>> begin RECORDS TO PROCESS

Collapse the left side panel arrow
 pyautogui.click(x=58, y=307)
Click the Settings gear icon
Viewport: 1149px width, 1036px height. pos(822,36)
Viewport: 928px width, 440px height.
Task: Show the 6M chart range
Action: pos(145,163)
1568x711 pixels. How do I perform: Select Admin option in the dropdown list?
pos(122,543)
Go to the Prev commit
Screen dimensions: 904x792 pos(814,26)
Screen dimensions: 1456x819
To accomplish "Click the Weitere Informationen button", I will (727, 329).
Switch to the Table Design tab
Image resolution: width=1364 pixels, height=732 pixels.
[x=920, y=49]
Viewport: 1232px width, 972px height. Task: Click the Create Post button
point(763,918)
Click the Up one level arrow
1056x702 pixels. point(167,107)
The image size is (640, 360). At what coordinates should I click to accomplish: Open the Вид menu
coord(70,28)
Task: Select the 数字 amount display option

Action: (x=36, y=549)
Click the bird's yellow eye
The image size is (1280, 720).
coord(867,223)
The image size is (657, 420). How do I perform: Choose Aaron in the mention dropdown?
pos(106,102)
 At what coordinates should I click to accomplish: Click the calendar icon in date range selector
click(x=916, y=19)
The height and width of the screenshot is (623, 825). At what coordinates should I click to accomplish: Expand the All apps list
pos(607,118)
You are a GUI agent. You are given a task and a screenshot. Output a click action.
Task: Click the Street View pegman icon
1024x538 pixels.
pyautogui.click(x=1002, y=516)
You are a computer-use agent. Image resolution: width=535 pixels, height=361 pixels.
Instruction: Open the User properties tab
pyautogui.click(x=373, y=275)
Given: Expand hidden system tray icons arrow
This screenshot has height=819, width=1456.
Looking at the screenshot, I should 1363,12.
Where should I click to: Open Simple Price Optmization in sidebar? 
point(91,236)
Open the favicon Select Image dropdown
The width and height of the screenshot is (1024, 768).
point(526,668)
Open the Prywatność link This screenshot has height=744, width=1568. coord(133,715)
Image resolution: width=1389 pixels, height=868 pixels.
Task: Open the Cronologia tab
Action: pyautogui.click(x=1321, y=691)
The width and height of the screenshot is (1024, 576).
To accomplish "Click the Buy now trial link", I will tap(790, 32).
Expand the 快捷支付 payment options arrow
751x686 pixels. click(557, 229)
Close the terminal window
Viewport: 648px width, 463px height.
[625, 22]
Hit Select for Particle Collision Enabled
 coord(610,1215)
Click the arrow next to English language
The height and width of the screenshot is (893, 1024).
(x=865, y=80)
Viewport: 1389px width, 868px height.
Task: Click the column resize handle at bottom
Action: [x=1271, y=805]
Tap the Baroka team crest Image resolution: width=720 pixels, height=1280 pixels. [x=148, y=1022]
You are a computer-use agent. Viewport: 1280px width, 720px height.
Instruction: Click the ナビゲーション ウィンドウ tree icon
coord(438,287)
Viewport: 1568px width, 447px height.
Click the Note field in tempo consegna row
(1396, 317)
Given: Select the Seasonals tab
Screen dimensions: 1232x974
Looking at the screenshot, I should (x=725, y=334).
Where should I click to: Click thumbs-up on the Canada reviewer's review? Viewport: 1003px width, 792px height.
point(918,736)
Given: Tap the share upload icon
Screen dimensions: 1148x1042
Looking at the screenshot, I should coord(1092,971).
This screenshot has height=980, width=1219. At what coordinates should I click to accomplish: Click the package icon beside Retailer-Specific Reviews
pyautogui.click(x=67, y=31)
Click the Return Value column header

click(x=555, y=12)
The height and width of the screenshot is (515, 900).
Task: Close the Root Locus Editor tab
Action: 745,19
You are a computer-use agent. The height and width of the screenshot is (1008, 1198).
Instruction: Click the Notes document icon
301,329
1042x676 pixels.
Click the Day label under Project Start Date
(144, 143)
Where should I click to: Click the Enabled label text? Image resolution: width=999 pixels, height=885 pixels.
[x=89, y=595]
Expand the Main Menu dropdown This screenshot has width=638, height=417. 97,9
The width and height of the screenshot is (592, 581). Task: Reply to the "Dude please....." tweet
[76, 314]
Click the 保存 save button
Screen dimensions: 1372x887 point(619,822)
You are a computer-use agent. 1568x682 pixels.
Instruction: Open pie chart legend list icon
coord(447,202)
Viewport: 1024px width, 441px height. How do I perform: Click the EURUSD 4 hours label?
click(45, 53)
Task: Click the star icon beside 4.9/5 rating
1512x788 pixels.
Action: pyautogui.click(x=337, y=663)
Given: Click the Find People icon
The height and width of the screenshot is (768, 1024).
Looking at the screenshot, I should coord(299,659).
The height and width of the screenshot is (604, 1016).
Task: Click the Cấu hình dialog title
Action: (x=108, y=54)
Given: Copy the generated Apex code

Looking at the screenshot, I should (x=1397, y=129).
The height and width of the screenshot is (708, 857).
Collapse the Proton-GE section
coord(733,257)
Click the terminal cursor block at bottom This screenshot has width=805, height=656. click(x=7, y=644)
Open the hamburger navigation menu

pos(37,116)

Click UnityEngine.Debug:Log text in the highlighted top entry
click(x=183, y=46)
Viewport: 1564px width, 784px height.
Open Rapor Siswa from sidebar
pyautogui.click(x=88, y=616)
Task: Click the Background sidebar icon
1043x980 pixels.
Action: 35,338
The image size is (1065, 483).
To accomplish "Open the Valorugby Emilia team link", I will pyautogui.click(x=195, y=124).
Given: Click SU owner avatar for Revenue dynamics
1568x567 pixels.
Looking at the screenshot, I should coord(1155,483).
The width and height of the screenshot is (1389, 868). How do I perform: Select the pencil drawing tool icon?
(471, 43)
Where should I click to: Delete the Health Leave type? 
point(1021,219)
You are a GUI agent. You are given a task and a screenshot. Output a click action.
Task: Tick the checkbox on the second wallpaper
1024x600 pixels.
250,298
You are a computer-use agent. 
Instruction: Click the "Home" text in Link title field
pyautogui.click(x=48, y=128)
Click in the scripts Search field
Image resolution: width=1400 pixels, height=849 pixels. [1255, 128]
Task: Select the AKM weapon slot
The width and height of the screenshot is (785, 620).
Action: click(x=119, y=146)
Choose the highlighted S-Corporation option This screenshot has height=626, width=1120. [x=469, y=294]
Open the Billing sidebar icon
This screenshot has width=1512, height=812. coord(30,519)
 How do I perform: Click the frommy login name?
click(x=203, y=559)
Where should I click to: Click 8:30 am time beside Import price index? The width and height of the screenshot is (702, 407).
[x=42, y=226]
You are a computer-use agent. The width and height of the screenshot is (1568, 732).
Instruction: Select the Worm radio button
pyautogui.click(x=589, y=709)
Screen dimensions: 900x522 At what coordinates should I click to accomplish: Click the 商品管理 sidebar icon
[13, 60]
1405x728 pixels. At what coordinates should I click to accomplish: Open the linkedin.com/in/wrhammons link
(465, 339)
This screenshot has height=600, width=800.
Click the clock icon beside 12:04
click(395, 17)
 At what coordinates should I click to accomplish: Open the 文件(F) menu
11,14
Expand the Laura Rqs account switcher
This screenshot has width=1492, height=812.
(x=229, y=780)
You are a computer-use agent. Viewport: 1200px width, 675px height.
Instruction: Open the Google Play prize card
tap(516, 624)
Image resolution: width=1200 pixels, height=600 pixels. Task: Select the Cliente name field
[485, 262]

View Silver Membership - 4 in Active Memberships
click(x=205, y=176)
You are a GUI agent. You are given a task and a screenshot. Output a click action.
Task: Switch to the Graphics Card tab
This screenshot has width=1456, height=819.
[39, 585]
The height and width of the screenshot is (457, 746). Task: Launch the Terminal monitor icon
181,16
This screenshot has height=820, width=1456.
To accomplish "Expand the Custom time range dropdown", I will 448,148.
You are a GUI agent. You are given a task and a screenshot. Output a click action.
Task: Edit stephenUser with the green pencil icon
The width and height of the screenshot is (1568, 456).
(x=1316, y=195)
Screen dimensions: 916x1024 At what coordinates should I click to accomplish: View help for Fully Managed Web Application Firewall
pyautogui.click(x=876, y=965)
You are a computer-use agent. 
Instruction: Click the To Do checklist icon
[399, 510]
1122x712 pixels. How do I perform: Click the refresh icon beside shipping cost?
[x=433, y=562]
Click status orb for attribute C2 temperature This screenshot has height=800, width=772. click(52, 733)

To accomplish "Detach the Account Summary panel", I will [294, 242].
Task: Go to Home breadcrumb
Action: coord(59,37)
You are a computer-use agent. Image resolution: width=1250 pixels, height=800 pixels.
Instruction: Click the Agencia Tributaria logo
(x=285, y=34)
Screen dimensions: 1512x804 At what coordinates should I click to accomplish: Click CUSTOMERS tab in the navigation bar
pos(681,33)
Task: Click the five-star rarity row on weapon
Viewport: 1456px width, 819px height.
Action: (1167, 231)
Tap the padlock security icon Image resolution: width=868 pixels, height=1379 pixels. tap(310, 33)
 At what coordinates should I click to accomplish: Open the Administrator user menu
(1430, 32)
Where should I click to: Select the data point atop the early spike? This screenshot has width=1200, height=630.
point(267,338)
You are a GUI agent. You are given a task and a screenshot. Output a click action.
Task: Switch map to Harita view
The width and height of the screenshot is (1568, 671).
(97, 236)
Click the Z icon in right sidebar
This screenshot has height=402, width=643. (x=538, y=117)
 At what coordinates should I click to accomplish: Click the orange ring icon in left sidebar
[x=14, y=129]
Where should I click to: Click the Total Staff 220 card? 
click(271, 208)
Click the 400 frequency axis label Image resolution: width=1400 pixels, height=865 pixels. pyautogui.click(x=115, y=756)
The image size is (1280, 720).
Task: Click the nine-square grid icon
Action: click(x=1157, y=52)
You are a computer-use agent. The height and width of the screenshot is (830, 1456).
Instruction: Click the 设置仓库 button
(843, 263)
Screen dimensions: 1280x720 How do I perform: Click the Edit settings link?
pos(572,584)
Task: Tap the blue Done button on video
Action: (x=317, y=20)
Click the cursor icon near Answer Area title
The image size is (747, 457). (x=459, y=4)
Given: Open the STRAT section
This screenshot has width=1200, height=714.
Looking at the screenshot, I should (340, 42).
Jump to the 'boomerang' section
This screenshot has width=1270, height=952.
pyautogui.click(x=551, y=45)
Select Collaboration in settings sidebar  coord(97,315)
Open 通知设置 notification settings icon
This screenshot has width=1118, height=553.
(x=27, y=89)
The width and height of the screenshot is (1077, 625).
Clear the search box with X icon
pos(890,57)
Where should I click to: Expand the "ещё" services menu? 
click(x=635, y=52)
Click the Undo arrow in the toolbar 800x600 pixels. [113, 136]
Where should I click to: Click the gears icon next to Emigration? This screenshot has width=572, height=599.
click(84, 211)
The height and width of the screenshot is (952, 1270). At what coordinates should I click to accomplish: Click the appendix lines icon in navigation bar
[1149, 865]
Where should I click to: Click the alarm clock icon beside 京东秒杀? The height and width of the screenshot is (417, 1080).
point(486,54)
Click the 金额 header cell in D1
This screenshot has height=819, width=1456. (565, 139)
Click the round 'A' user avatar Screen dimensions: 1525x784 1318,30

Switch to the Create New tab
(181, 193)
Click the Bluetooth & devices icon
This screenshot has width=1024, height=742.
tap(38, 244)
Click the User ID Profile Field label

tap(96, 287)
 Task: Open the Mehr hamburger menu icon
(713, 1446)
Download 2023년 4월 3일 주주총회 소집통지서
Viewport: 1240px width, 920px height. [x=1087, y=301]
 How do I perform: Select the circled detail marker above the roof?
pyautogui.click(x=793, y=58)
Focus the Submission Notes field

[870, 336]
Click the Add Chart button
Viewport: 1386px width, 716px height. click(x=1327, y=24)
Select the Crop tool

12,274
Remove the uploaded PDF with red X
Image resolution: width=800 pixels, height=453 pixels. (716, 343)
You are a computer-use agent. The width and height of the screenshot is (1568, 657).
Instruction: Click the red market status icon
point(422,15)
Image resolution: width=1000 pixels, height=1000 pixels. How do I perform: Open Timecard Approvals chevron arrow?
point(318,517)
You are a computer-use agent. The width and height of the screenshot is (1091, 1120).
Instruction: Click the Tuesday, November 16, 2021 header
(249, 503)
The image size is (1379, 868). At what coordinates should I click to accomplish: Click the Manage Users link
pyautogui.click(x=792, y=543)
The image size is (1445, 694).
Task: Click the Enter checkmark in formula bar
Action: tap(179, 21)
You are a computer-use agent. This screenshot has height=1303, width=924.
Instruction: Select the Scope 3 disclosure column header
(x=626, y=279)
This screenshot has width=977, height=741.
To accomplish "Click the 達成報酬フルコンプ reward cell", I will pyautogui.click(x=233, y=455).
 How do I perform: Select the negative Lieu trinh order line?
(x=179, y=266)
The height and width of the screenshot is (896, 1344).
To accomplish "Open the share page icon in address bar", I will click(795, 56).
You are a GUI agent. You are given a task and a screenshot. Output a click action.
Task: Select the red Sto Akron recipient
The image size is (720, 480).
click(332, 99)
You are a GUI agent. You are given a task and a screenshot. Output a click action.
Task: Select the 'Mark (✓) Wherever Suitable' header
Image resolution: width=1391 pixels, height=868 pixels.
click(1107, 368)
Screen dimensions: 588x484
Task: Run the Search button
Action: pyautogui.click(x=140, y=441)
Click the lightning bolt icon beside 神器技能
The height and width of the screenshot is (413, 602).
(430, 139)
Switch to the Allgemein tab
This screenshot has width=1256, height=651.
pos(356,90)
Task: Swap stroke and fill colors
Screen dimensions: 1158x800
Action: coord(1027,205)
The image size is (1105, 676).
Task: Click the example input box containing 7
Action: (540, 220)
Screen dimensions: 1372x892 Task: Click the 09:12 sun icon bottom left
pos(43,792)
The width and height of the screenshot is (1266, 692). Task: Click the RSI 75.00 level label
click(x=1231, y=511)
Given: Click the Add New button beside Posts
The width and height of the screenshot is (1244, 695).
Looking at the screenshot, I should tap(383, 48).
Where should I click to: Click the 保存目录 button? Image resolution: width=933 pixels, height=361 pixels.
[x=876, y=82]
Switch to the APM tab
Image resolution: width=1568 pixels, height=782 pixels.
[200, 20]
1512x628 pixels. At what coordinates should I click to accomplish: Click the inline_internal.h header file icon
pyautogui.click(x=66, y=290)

>> end RECORDS TO PROCESS

> **DIRECTIVE**:
Can you copy the data above without changes, starting at the line that contains "Choose the highlighted" and stopping after the line that contains "click(x=203, y=559)"?

> **TASK ANSWER**:
Choose the highlighted S-Corporation option This screenshot has height=626, width=1120. [x=469, y=294]
Open the Billing sidebar icon
This screenshot has width=1512, height=812. coord(30,519)
 How do I perform: Click the frommy login name?
click(x=203, y=559)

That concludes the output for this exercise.